Co-founded by several extremely busy female entrepreneurs, SWAN National Women’s Network helps Peoria area women balance their lives in today’s hectic world.
Felisa Durr, co-founder of SWAN (Successful, Wise And Natural) National Women’s Network, was born in Madison, Alabama and earned her bachelor’s degree in electrical engineering technology from Alabama A&M University. She began her career at Caterpillar, Inc. in Peoria immediately upon graduation and has been with the company for 17 years.
In addition to her career at Caterpillar, Durr is a business owner and entrepreneur. From 1993 to 1996, she owned Second to Mom Childcare Center, where she managed HR, accounting and licensing for the company and operated two shifts with 13 employees. From 1998 to 2000, she owned Spiritual Motivations, which sold Christian gift items at kiosks in Northwoods and Eastland Malls in Peoria and Bloomington. As she continued to work at Caterpillar throughout this time, Durr then decided she needed a break to focus solely on her engineering career.
In 2001, Durr began working toward getting her MBA from the University of Phoenix Online, graduating from the program in 2003. That December, she started Durr Marketing Management, which, she explained, “allowed me to use the education and experience I gained from my MBA and businesses to help other people start their businesses. I offer assistance in business plans, marketing plans, market research, human resources and business services.”
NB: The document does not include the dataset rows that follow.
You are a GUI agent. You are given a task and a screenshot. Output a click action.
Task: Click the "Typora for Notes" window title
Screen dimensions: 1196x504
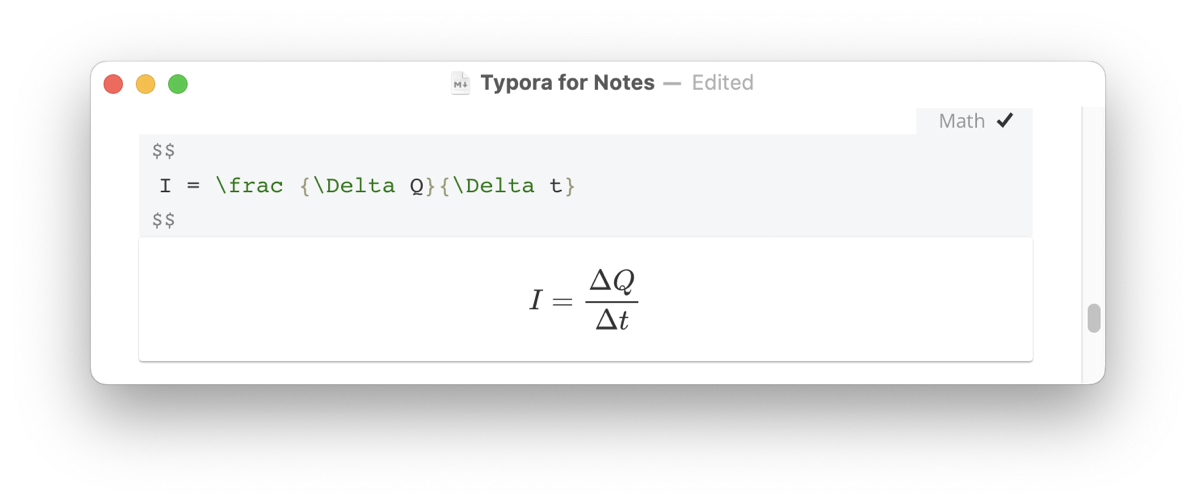click(567, 83)
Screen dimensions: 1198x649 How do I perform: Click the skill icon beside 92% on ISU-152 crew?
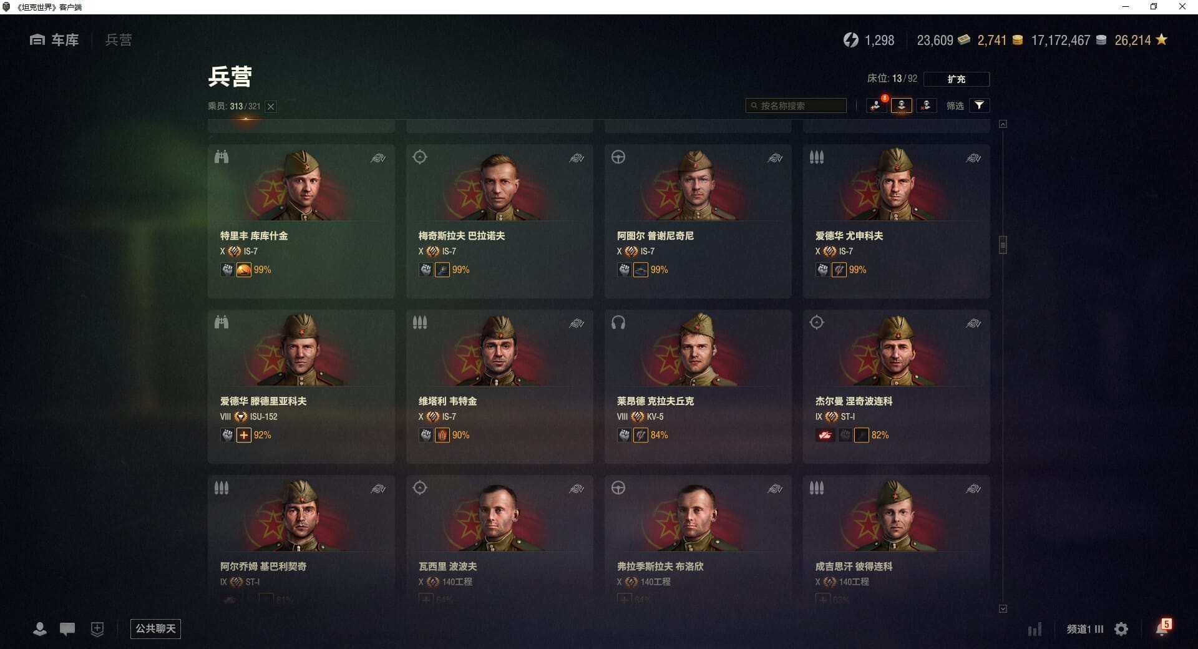[x=244, y=435]
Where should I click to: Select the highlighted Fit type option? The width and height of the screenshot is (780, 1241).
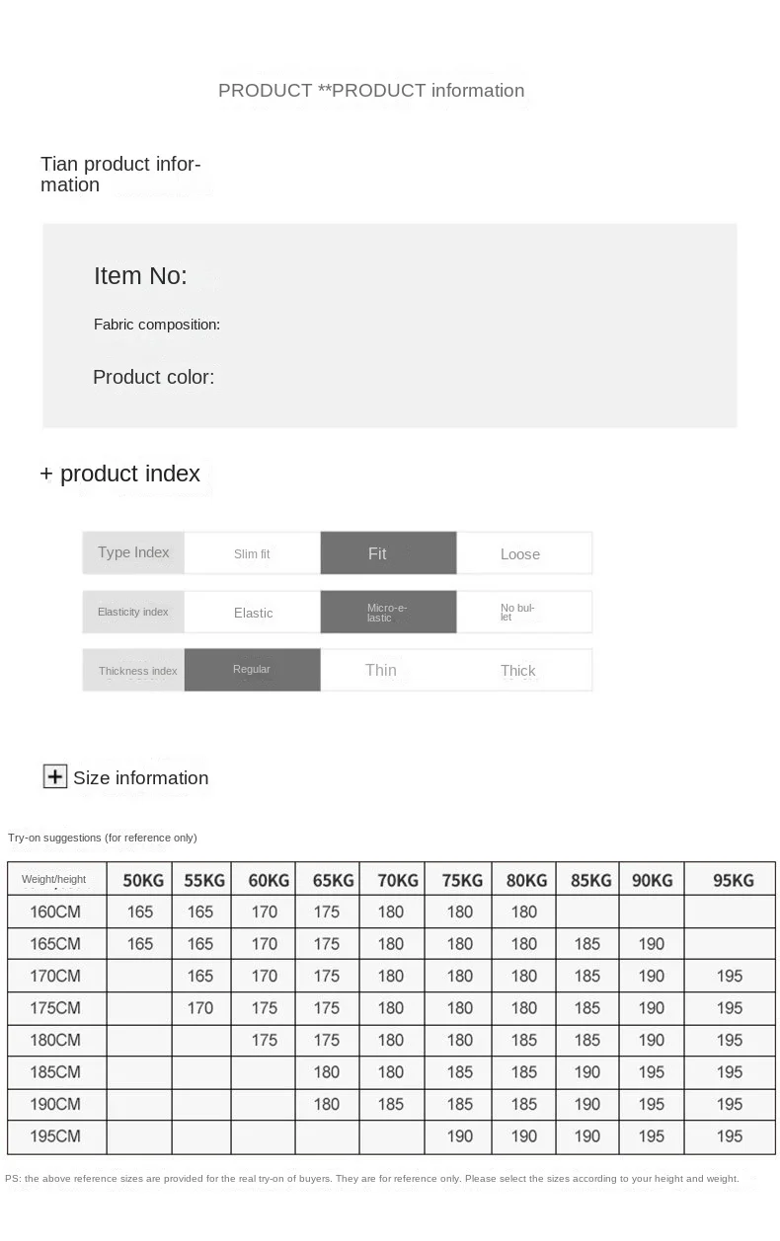pos(388,553)
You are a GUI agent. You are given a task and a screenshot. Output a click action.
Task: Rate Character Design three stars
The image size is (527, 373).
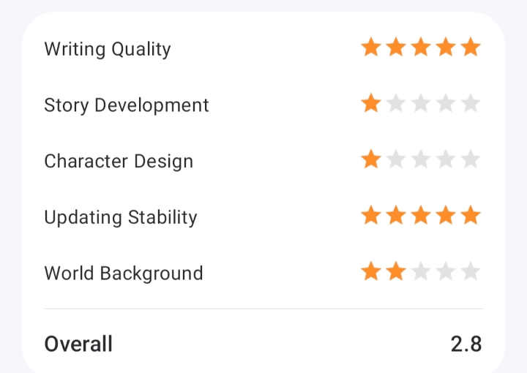pos(421,159)
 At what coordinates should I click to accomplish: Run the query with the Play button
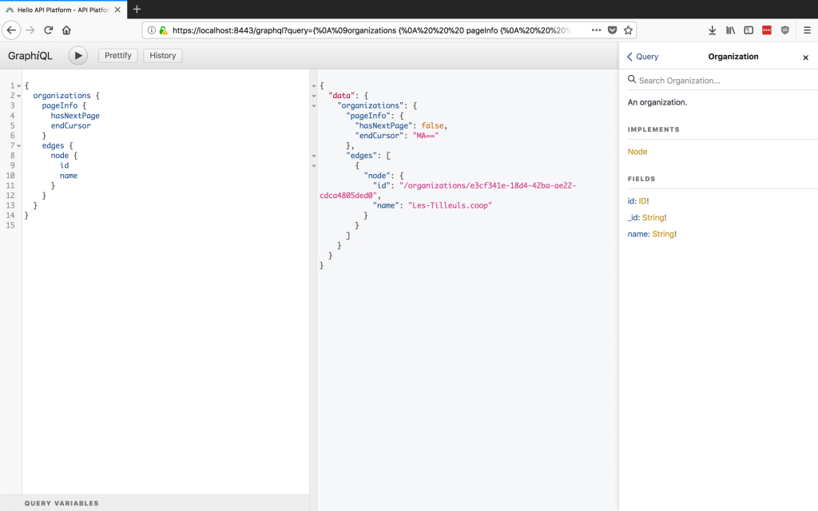coord(77,55)
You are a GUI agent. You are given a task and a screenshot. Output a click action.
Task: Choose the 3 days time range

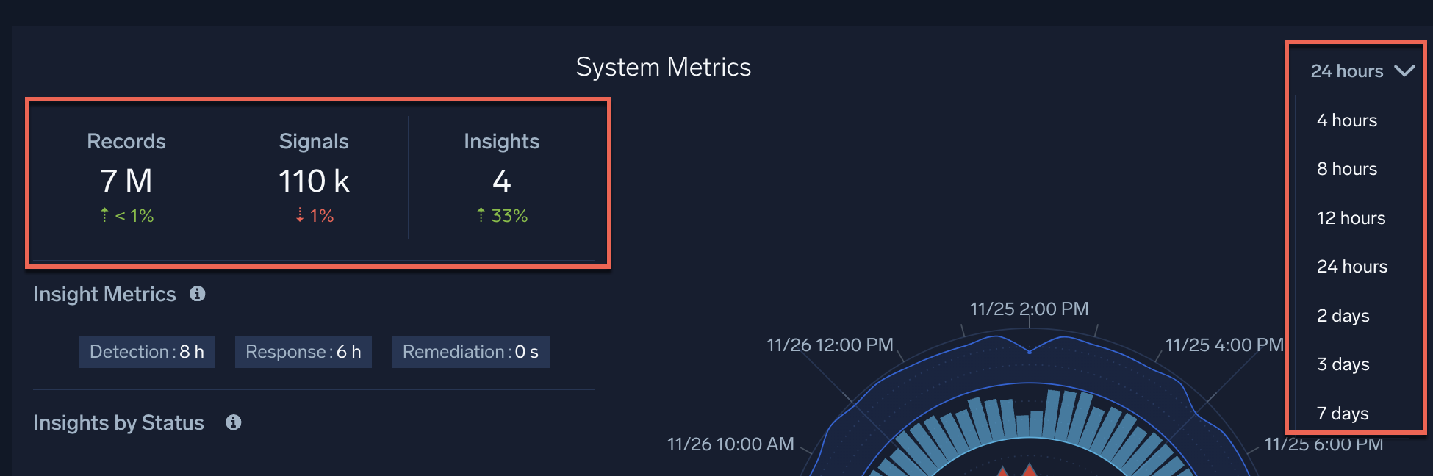point(1343,364)
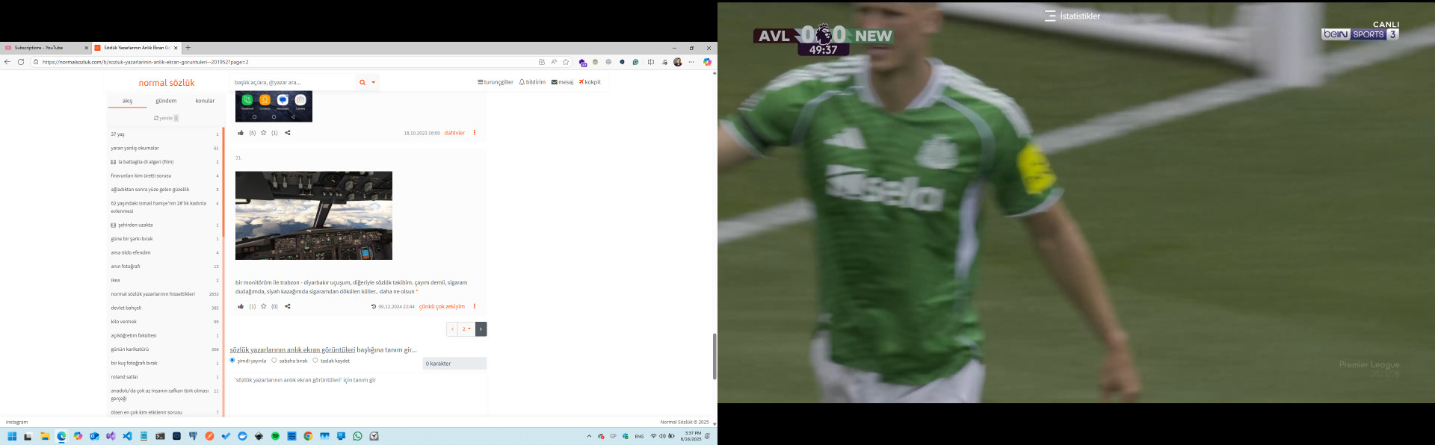Expand the search options dropdown arrow
The width and height of the screenshot is (1435, 445).
coord(374,83)
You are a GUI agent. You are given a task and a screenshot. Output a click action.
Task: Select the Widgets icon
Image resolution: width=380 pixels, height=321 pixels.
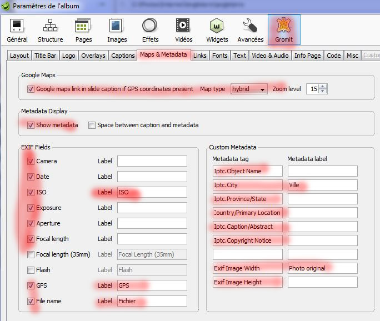tap(217, 30)
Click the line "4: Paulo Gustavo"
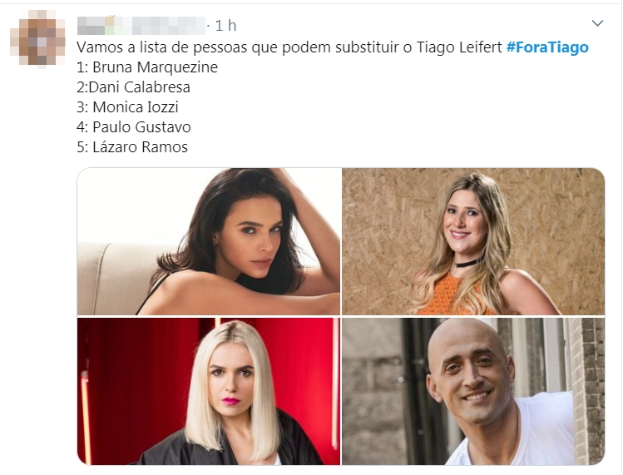 [x=134, y=127]
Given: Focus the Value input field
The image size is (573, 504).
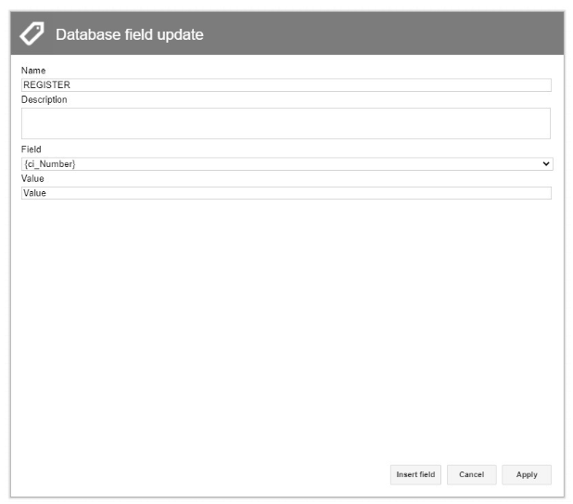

From 2003 to 2006, Durr taught undergraduate business classes part-time at Midstate College, which she described as “one of the most fun and rewarding experiences of my life.” While her degree was in engineering, Durr always took an interest in business management, and upon receiving her MBA, changed careers within Caterpillar. In 2004, she became a buyer in Global Purchasing, where she coincidentally met her friend, co-worker and co-founder of SWAN National Women’s Network, Jennifer Lindsay, when they were both applying for the same position.
A SWAN Hatches
While on a business trip to Iowa, Durr and Lindsay found that they shared “a common interest in determining a way to help other women manage and balance the challenges in their lives” based on their own experiences. “[Lindsay’s] motivation was to offer assistance to women in need of financial assistance and employment, especially for single parents. I also wanted to offer solutions for how to juggle all the unexpected challenges that occur in a typical day as a woman tries to accommodate the needs of the kids and spouse and also manage her own career,” Durr noted. Many lunch hours were spent proposing ideas for a new business which would address all of these concerns, and in March 2005, they invited several women to a brainstorming session.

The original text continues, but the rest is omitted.